▸ Instructions to follow
Turn every line of the items below into one numbered list, omitting blank lines.

▸ Exercise materials
-- begin --
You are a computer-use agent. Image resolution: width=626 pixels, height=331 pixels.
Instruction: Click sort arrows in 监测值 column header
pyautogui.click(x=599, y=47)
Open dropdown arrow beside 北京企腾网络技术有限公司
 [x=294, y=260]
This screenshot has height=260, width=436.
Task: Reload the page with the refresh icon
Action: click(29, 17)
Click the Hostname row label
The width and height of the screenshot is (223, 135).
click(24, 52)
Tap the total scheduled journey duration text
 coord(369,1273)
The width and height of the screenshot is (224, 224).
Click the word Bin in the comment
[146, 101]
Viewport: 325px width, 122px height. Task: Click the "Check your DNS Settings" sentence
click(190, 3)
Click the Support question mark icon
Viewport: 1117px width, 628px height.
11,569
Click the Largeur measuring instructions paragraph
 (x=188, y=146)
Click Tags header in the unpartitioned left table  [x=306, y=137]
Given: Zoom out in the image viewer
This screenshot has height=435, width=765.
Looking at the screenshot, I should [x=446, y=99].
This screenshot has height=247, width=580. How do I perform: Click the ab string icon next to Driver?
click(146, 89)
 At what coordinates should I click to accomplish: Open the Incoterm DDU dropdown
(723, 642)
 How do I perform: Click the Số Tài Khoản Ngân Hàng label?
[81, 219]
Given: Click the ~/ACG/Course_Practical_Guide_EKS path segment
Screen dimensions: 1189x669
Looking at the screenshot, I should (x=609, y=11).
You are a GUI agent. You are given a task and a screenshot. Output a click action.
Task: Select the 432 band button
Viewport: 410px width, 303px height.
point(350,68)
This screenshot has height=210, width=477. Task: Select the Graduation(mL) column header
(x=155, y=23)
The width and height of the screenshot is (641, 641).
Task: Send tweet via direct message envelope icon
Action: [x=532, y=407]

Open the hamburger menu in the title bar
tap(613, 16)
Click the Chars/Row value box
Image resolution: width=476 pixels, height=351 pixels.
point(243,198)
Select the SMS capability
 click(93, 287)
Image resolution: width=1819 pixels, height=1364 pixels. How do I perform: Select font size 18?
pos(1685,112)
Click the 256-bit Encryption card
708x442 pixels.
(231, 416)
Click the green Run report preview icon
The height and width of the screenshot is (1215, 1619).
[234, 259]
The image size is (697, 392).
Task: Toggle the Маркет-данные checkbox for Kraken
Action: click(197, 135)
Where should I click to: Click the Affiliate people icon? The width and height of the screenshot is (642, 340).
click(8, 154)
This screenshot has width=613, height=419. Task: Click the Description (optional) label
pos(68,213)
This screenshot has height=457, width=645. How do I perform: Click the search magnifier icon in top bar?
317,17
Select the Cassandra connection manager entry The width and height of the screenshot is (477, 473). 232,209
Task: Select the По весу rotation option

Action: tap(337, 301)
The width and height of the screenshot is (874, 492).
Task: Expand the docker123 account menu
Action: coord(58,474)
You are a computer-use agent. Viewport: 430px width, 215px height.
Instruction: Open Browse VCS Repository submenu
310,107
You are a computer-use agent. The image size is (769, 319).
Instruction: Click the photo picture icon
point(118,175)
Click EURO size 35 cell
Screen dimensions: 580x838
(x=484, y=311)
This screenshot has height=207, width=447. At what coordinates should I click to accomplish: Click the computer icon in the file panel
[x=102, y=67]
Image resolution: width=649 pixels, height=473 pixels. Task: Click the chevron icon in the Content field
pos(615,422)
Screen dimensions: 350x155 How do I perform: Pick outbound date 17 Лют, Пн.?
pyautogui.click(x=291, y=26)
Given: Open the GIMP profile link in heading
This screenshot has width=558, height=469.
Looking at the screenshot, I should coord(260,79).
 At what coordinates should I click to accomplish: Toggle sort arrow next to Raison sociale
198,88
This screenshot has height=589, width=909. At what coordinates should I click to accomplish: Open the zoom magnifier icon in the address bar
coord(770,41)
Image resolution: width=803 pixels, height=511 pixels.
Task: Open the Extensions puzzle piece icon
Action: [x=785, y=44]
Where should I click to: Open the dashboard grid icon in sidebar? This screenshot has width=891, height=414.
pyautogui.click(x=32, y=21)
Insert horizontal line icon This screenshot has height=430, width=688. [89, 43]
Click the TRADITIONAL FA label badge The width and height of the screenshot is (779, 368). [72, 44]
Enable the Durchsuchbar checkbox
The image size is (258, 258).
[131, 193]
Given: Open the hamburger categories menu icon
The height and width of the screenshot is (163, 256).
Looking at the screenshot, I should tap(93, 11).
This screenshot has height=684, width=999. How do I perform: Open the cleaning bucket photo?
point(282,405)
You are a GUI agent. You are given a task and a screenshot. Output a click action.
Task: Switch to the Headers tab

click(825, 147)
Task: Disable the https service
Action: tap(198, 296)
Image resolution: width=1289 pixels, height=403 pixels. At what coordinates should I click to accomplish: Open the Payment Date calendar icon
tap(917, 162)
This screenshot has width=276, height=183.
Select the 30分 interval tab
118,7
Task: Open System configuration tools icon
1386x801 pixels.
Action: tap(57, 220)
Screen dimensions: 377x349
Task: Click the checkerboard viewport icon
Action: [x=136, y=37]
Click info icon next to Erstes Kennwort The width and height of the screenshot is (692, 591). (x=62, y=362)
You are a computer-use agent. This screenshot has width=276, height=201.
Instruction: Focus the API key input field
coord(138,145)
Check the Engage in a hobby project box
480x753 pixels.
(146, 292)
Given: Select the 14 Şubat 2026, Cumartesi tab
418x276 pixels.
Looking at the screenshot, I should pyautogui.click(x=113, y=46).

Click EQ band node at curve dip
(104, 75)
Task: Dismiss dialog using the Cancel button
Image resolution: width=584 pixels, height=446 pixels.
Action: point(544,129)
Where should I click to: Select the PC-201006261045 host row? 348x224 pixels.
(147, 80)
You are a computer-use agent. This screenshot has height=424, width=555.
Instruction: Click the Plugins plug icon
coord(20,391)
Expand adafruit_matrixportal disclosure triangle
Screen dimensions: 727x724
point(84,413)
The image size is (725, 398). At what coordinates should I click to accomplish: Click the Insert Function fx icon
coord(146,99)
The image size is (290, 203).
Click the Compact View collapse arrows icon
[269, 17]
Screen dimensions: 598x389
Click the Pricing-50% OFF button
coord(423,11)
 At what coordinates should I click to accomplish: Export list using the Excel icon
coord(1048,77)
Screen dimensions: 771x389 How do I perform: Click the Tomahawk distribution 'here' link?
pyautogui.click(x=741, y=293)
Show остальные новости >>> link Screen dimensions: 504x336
-- end --
▸ The answer
1. You are a computer-use agent. Image resolution: width=626 pixels, height=331 pixels.
2. Instruction: Click sort arrows in 监测值 column header
3. pyautogui.click(x=599, y=47)
4. Open dropdown arrow beside 北京企腾网络技术有限公司
5.  [x=294, y=260]
6. This screenshot has height=260, width=436.
7. Task: Reload the page with the refresh icon
8. Action: click(29, 17)
9. Click the Hostname row label
10. The width and height of the screenshot is (223, 135).
11. click(24, 52)
12. Tap the total scheduled journey duration text
13.  coord(369,1273)
14. The width and height of the screenshot is (224, 224).
15. Click the word Bin in the comment
16. [146, 101]
17. Viewport: 325px width, 122px height. Task: Click the "Check your DNS Settings" sentence
18. click(190, 3)
19. Click the Support question mark icon
20. Viewport: 1117px width, 628px height.
21. 11,569
22. Click the Largeur measuring instructions paragraph
23.  (x=188, y=146)
24. Click Tags header in the unpartitioned left table  [x=306, y=137]
25. Given: Zoom out in the image viewer
26. This screenshot has height=435, width=765.
27. Looking at the screenshot, I should [x=446, y=99].
28. This screenshot has height=247, width=580. How do I perform: Click the ab string icon next to Driver?
29. click(146, 89)
30.  At what coordinates should I click to accomplish: Open the Incoterm DDU dropdown
31. (723, 642)
32.  How do I perform: Click the Số Tài Khoản Ngân Hàng label?
33. [81, 219]
34. Given: Click the ~/ACG/Course_Practical_Guide_EKS path segment
35. Screen dimensions: 1189x669
36. Looking at the screenshot, I should (x=609, y=11).
37. You are a GUI agent. You are given a task and a screenshot. Output a click action.
38. Task: Select the 432 band button
39. Viewport: 410px width, 303px height.
40. point(350,68)
41. This screenshot has height=210, width=477. Task: Select the Graduation(mL) column header
42. (x=155, y=23)
43. The width and height of the screenshot is (641, 641).
44. Task: Send tweet via direct message envelope icon
45. Action: [x=532, y=407]
46. Open the hamburger menu in the title bar
47. tap(613, 16)
48. Click the Chars/Row value box
49. Image resolution: width=476 pixels, height=351 pixels.
50. point(243,198)
51. Select the SMS capability
52.  click(93, 287)
53. Image resolution: width=1819 pixels, height=1364 pixels. How do I perform: Select font size 18?
54. pos(1685,112)
55. Click the 256-bit Encryption card
56. 708x442 pixels.
57. (231, 416)
58. Click the green Run report preview icon
59. The height and width of the screenshot is (1215, 1619).
60. [234, 259]
61. The image size is (697, 392).
62. Task: Toggle the Маркет-данные checkbox for Kraken
63. Action: click(197, 135)
64. Where should I click to: Click the Affiliate people icon? The width and height of the screenshot is (642, 340).
65. click(8, 154)
66. This screenshot has width=613, height=419. Task: Click the Description (optional) label
67. pos(68,213)
68. This screenshot has height=457, width=645. How do I perform: Click the search magnifier icon in top bar?
69. 317,17
70. Select the Cassandra connection manager entry The width and height of the screenshot is (477, 473). 232,209
71. Task: Select the По весу rotation option
72. Action: tap(337, 301)
73. The width and height of the screenshot is (874, 492).
74. Task: Expand the docker123 account menu
75. Action: coord(58,474)
76. You are a computer-use agent. Viewport: 430px width, 215px height.
77. Instruction: Open Browse VCS Repository submenu
78. 310,107
79. You are a computer-use agent. The image size is (769, 319).
80. Instruction: Click the photo picture icon
81. point(118,175)
82. Click EURO size 35 cell
83. Screen dimensions: 580x838
84. (x=484, y=311)
85. This screenshot has height=207, width=447. At what coordinates should I click to accomplish: Click the computer icon in the file panel
86. [x=102, y=67]
87. Image resolution: width=649 pixels, height=473 pixels. Task: Click the chevron icon in the Content field
88. pos(615,422)
89. Screen dimensions: 350x155 How do I perform: Pick outbound date 17 Лют, Пн.?
90. pyautogui.click(x=291, y=26)
91. Given: Open the GIMP profile link in heading
92. This screenshot has width=558, height=469.
93. Looking at the screenshot, I should coord(260,79).
94.  At what coordinates should I click to accomplish: Toggle sort arrow next to Raison sociale
95. 198,88
96. This screenshot has height=589, width=909. At what coordinates should I click to accomplish: Open the zoom magnifier icon in the address bar
97. coord(770,41)
98. Image resolution: width=803 pixels, height=511 pixels.
99. Task: Open the Extensions puzzle piece icon
100. Action: [x=785, y=44]
101. Where should I click to: Open the dashboard grid icon in sidebar? This screenshot has width=891, height=414.
102. pyautogui.click(x=32, y=21)
103. Insert horizontal line icon This screenshot has height=430, width=688. [89, 43]
104. Click the TRADITIONAL FA label badge The width and height of the screenshot is (779, 368). [72, 44]
105. Enable the Durchsuchbar checkbox
106. The image size is (258, 258).
107. [131, 193]
108. Given: Open the hamburger categories menu icon
109. The height and width of the screenshot is (163, 256).
110. Looking at the screenshot, I should tap(93, 11).
111. This screenshot has height=684, width=999. How do I perform: Open the cleaning bucket photo?
112. point(282,405)
113. You are a GUI agent. You are given a task and a screenshot. Output a click action.
114. Task: Switch to the Headers tab
115. click(825, 147)
116. Task: Disable the https service
117. Action: tap(198, 296)
118. Image resolution: width=1289 pixels, height=403 pixels. At what coordinates should I click to accomplish: Open the Payment Date calendar icon
119. tap(917, 162)
120. This screenshot has width=276, height=183.
121. Select the 30分 interval tab
122. 118,7
123. Task: Open System configuration tools icon
124. 1386x801 pixels.
125. Action: tap(57, 220)
126. Screen dimensions: 377x349
127. Task: Click the checkerboard viewport icon
128. Action: [x=136, y=37]
129. Click info icon next to Erstes Kennwort The width and height of the screenshot is (692, 591). (x=62, y=362)
130. You are a computer-use agent. This screenshot has width=276, height=201.
131. Instruction: Focus the API key input field
132. coord(138,145)
133. Check the Engage in a hobby project box
134. 480x753 pixels.
135. (146, 292)
136. Given: Select the 14 Şubat 2026, Cumartesi tab
137. 418x276 pixels.
138. Looking at the screenshot, I should pyautogui.click(x=113, y=46).
139. Click EQ band node at curve dip
140. (104, 75)
141. Task: Dismiss dialog using the Cancel button
142. Image resolution: width=584 pixels, height=446 pixels.
143. Action: point(544,129)
144. Where should I click to: Select the PC-201006261045 host row? 348x224 pixels.
145. (147, 80)
146. You are a computer-use agent. This screenshot has height=424, width=555.
147. Instruction: Click the Plugins plug icon
148. coord(20,391)
149. Expand adafruit_matrixportal disclosure triangle
150. Screen dimensions: 727x724
151. point(84,413)
152. The image size is (725, 398). At what coordinates should I click to accomplish: Click the Insert Function fx icon
153. coord(146,99)
154. The image size is (290, 203).
155. Click the Compact View collapse arrows icon
156. [269, 17]
157. Screen dimensions: 598x389
158. Click the Pricing-50% OFF button
159. coord(423,11)
160.  At what coordinates should I click to accomplish: Export list using the Excel icon
161. coord(1048,77)
162. Screen dimensions: 771x389 How do I perform: Click the Tomahawk distribution 'here' link?
163. pyautogui.click(x=741, y=293)
164. Show остальные новости >>> link Screen dimensions: 504x336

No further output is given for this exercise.